The reason is tragic: although people in the poorer countries know as much as anyone else about malaria, and of how it could be prevented, they do not have the wherewithal to prevent malaria due to lack of money and healthy living facilities. Malaria is a disease of the swamps; of mosquito bites, of sleeping in the open air and working in marshy fields. These things, swamps, dirty water, sleeping outside and mosquitos are the lot of poor people in undeveloped countries. They do not have the money to clean swamps, carry on expensive pest control measures or build a proper, pest free house to live in. They have to work in fields, in swampy conditions, and by a quirk of nature, most of the poorer people of the world happen to live in the tropics, where heavy rainfall, humid and hot weather and swamps abound, all breeding grounds of mosquitos. This is the basic reason why malaria is such a prevalent cause of death in poor countries, especially in sub-saharan Africa where treatment and prevention facilities are next to nil.

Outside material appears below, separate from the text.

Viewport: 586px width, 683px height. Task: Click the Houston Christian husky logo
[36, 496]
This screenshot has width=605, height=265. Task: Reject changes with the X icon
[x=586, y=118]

Over 250 million people suffer from malaria every year, of which about one in twenty five die. Of these large numbers, almost 80 to 90 percent are from sub-saharan Africa alone. The rest of the deaths are evenly distributed among countries of central America and Asia. Malaria is also a disease of rural areas; studies have shown that the majority of cases of malaria occur in villages – where, of course, there are more malaria carrier mosquitos.
Malaria is both a preventable and a curable disease; quinine, an extract of the cinchona plant, is a complete cure for malaria. It is tragic that poverty lets people neither prevent this disease, nor cure it with the life saving but expensive quinine.